The X-3 Stiletto was an experimental jet aircraft with a slender fuselage and a long tapered nose. The X-3 Stiletto was manufactured by the Douglas Aircraft Company. Its primary mission was to investigate the design features of an aircraft suitable for sustained supersonic speeds, which included the first use of titanium in major airframe components. It was, however, seriously underpowered for its purpose and could not even exceed Mach 1 in level flight.
The first X-3 "hop" was made on 15 October 1952, by Douglas test pilot Bill Bridgeman. During a high-speed taxi test, Bridgeman lifted the X-3 off the ground and flew it about a mile (1.6 km) before settling back onto the lake bed. The official first flight was made by Bridgeman on 20 October, and lasted about 20 minutes. He made a total of 26 flights (counting the hop) by the end of the Douglas tests in December 1953. These showed that the X-3 was severely underpowered and difficult to control. More seriously, the X-3 did not approach its planned top speed. The X-3's fastest flight, made on 28 July 1953, reached Mach 1.208 in a 30 degree dive.

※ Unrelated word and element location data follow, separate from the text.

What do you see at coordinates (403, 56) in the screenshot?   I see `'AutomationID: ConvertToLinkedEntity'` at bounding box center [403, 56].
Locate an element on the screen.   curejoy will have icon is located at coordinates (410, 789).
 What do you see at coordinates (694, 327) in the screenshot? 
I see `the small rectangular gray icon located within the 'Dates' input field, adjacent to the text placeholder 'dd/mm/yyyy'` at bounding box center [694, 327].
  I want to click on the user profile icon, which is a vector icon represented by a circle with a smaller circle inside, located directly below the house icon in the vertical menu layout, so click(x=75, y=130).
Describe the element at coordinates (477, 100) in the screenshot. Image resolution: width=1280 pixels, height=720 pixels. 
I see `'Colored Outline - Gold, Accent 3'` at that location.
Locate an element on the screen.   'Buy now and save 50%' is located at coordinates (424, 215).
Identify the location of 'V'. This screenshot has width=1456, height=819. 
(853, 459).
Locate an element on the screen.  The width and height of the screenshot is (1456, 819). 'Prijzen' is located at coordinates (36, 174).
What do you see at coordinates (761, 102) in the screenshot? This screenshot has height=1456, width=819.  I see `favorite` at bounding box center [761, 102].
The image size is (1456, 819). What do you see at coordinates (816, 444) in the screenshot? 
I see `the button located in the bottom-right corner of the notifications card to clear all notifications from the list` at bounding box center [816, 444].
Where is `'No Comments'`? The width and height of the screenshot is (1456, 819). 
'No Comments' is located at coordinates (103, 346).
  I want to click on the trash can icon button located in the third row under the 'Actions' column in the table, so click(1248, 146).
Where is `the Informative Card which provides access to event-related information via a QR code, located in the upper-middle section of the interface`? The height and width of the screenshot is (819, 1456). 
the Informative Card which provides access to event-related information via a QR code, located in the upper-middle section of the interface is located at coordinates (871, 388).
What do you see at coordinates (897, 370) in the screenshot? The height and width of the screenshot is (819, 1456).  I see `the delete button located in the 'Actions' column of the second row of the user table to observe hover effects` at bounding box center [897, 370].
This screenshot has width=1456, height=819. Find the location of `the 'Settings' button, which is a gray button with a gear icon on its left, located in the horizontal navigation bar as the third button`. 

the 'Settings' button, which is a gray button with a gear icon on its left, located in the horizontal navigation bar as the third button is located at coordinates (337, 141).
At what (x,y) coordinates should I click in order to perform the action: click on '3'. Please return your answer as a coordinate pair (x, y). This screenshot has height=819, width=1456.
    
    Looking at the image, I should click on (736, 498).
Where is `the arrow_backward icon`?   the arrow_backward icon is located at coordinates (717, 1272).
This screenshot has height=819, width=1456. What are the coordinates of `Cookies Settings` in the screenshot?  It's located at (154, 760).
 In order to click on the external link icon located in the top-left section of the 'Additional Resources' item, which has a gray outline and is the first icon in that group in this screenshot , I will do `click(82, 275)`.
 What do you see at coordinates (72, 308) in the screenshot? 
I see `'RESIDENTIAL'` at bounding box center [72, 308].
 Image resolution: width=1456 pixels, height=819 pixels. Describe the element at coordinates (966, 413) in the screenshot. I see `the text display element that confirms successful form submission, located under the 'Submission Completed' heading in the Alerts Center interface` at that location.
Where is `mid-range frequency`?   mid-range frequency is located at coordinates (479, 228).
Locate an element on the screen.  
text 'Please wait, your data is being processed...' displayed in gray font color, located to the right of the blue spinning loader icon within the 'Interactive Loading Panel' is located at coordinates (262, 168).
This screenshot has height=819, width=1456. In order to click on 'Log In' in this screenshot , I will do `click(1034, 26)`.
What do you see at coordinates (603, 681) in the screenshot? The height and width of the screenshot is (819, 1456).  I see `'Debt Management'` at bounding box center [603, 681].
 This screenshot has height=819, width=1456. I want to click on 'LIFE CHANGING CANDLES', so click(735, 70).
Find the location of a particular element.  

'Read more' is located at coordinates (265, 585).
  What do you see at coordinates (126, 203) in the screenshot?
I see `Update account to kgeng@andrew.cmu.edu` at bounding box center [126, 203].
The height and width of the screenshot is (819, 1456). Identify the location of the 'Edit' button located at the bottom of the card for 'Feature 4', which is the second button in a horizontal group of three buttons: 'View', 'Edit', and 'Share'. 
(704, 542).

The principal contribution of the X-3 was its data on inertia coupling - a potentially violent divergence from the intended flight path when executing an abrupt maneuver which had afflicted the X-1 and X-2 aircraft.
In 1956, X-3 Stiletto was transferred to the National Museum of the United States Air Force, where as of 2007, it is currently on display in the Research & Development Gallery.